### THE PROBLEM
Word for word, repeat every entry that appears below.

───── PROVIDED RECORDS

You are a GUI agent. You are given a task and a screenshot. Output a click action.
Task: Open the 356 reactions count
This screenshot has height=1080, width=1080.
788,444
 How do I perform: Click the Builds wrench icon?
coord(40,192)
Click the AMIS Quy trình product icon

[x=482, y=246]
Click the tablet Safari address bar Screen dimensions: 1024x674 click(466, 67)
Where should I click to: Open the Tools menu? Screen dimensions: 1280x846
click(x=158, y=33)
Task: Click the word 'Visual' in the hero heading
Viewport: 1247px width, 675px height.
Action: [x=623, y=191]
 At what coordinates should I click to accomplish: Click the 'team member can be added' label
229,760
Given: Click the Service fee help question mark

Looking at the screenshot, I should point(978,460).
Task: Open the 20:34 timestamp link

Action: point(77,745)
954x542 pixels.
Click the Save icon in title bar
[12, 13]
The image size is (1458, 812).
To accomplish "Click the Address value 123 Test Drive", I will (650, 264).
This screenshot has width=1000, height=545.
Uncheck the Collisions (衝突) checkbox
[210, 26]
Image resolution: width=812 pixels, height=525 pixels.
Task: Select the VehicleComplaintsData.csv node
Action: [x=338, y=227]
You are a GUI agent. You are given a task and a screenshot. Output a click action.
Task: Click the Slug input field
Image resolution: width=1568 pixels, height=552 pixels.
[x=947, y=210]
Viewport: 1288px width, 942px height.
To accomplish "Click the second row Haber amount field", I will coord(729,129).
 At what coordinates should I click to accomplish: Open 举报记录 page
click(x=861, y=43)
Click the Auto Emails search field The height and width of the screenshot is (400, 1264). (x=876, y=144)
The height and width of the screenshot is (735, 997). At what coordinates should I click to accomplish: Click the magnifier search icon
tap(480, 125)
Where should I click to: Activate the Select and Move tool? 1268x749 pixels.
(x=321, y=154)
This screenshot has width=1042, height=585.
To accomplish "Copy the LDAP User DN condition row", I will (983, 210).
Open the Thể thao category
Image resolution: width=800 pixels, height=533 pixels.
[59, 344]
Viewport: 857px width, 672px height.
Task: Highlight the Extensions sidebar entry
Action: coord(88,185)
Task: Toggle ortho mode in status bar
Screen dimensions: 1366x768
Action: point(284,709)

──────────

### EXERCISE OUTPUT
You are a GUI agent. You are given a task and a screenshot. Output a click action.
Task: Open the 356 reactions count
This screenshot has height=1080, width=1080.
788,444
 How do I perform: Click the Builds wrench icon?
coord(40,192)
Click the AMIS Quy trình product icon

[x=482, y=246]
Click the tablet Safari address bar Screen dimensions: 1024x674 click(466, 67)
Where should I click to: Open the Tools menu? Screen dimensions: 1280x846
click(x=158, y=33)
Task: Click the word 'Visual' in the hero heading
Viewport: 1247px width, 675px height.
Action: [x=623, y=191]
 At what coordinates should I click to accomplish: Click the 'team member can be added' label
229,760
Given: Click the Service fee help question mark

Looking at the screenshot, I should point(978,460).
Task: Open the 20:34 timestamp link

Action: point(77,745)
954x542 pixels.
Click the Save icon in title bar
[12, 13]
The image size is (1458, 812).
To accomplish "Click the Address value 123 Test Drive", I will (650, 264).
This screenshot has width=1000, height=545.
Uncheck the Collisions (衝突) checkbox
[210, 26]
Image resolution: width=812 pixels, height=525 pixels.
Task: Select the VehicleComplaintsData.csv node
Action: [x=338, y=227]
You are a GUI agent. You are given a task and a screenshot. Output a click action.
Task: Click the Slug input field
Image resolution: width=1568 pixels, height=552 pixels.
[x=947, y=210]
Viewport: 1288px width, 942px height.
To accomplish "Click the second row Haber amount field", I will coord(729,129).
 At what coordinates should I click to accomplish: Open 举报记录 page
click(x=861, y=43)
Click the Auto Emails search field The height and width of the screenshot is (400, 1264). (x=876, y=144)
The height and width of the screenshot is (735, 997). At what coordinates should I click to accomplish: Click the magnifier search icon
tap(480, 125)
Where should I click to: Activate the Select and Move tool? 1268x749 pixels.
(x=321, y=154)
This screenshot has width=1042, height=585.
To accomplish "Copy the LDAP User DN condition row", I will (983, 210).
Open the Thể thao category
Image resolution: width=800 pixels, height=533 pixels.
[59, 344]
Viewport: 857px width, 672px height.
Task: Highlight the Extensions sidebar entry
Action: coord(88,185)
Task: Toggle ortho mode in status bar
Screen dimensions: 1366x768
Action: point(284,709)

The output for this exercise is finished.